■ **Challenge**: Please reproduce the Simple Safety repository page between "Made by Akhil" and "dataset, described below.", inclusive, substituting "GELU" for "ReLU".

■ **Text section**:
------

Skip to content

eepy-engineering/simple-safety

Repository files navigation

Simple Safety Classifier

This repository contains public-facing code for Simple-Safety, a fine-tuned language model for content moderation. Model weights are available on Hugging Face.

Made by Akhil Jalan.

Web Demo

You can test queries through a live demo at http://akhil.bdu.st.

Model Details

The model is a fine-tuned version of Qwen3-0.6B. We attach a linear layer, a ReLU activation, and a final linear layer to perform binary classification, then fine-tune on a public safety dataset, described below.

Dataset

We use the Aegis AI Content Safety Dataset 2.0 from NVIDIA. This dataset consists of human and synthetically labeled prompts and responses. For training, we extract prompts and the labels (Safe / Unsafe). Our classifier's task is to label text inputs as safe or unsafe.

------

■ **Data provided**:
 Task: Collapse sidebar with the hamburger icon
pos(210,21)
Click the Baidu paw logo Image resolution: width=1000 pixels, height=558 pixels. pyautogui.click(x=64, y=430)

------

■ **Right answer**:
Made by Akhil Jalan.

Web Demo

You can test queries through a live demo at http://akhil.bdu.st.

Model Details

The model is a fine-tuned version of Qwen3-0.6B. We attach a linear layer, a GELU activation, and a final linear layer to perform binary classification, then fine-tune on a public safety dataset, described below.